The repositioning manoeuvres have been found effective in all three groups, well tolerated and most importantly without side effects.
BPPV is among the most frequent forms of vestibular dysfunction in the elderly. Since dizziness is a common medical condition, which has been related to falls in the elderly, it is of great importance to properly recognize BPPV and treat this condition especially in the elderly subjects.13–19,21
In terms of additional research in the future, the results of this study outline some weaknesses. (1) The sample size was estimated by empirical rules (yearly incidence of BPPV) and not by power analysis, thus it might not be optimal for a detailed analysis of BPPV traits. (2) More detailed outcomes (for example, additional details on the factors affecting BPPV incidence) require probably larger data sets.

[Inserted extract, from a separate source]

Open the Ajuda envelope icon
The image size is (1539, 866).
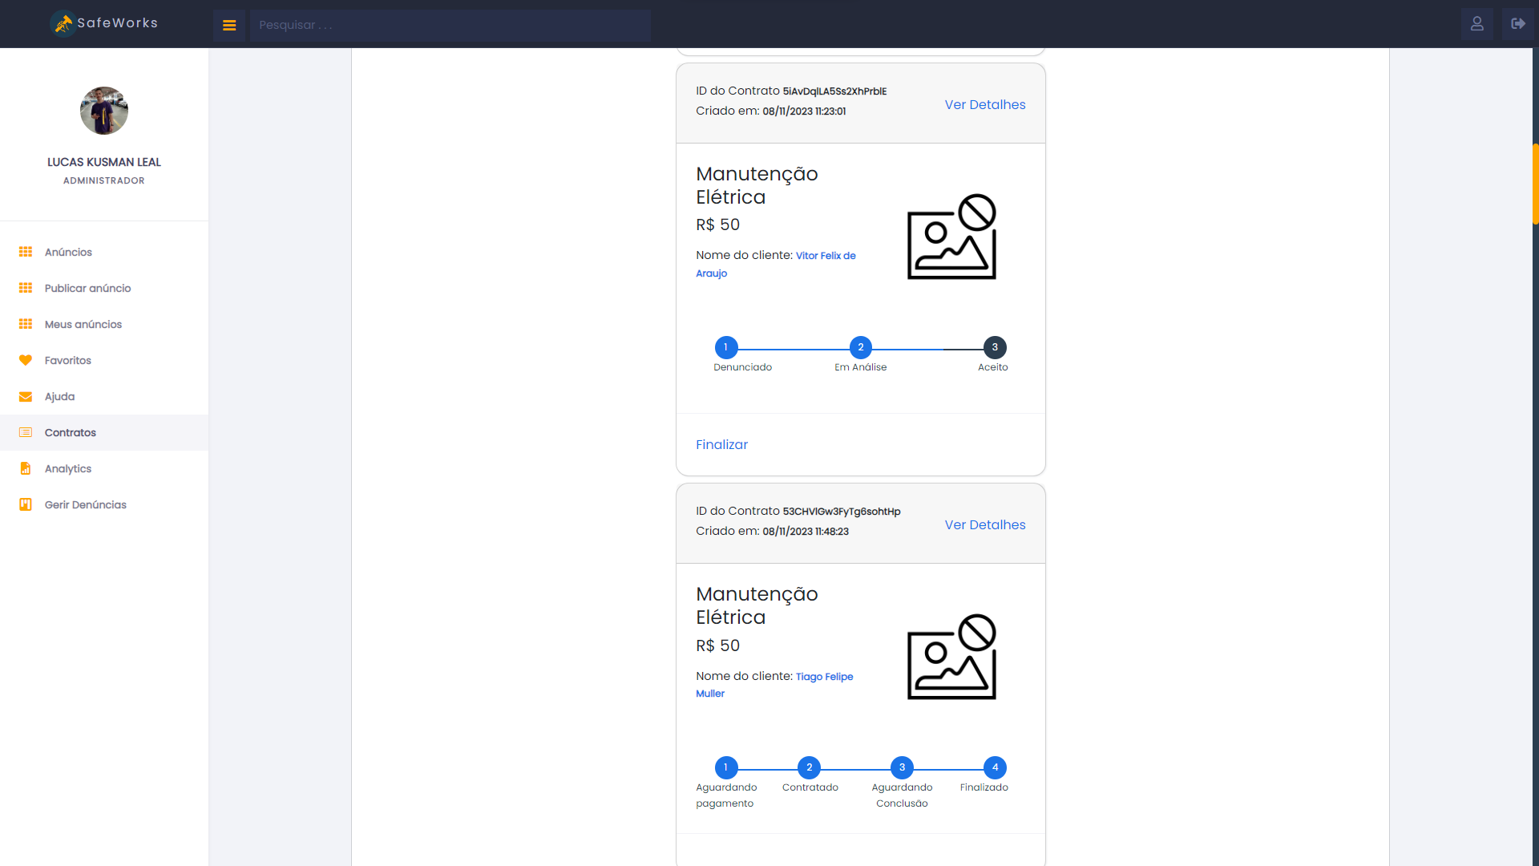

Since the BPPV incidence is not very high, it could be advantageous to collect data across different clinical canters (following the same assessment protocols). (3) It is important to define BPPV outcomes related to the rare cases of lateral and anterior canal. Retrospective studies spanning larger time intervals, can help elucidate this area of research.
Conclusion
The diagnosis of BPPV patients is an easy and quick procedure. The relative treatment is simple, safe and highly effective. BPPV is most prevalent over an age of 40 years and in female subjects. It mainly involves the right posterior semicircular canal. Canalith repositioning manoeuvres are effective, but BPPV recurrence may be observed, especially within the first year.
Footnotes
Declaration of conflicting interests: The author(s) declared no potential conflicts of interest with respect to the research, authorship, and/or publication of this article.
Ethical approval: Since the present manuscript refers to a retrospective study (the data were extracted from the clinical records in our University clinic), it is not possible to have an ‘a priori’ Institutional Review Board approval.
Funding: The author(s) received no financial support for the research, authorship, and/or publication of this article.
Informed consent: At the time of their clinical follow-up, the BPPV patients were informed about a possible use of their clinical data for future studies and submit their consent. The research protocol was conducted in compliance with the Helsinki Declaration (2008). The study did not affect patient care in any way, since only patient data were retrieved and reviewed.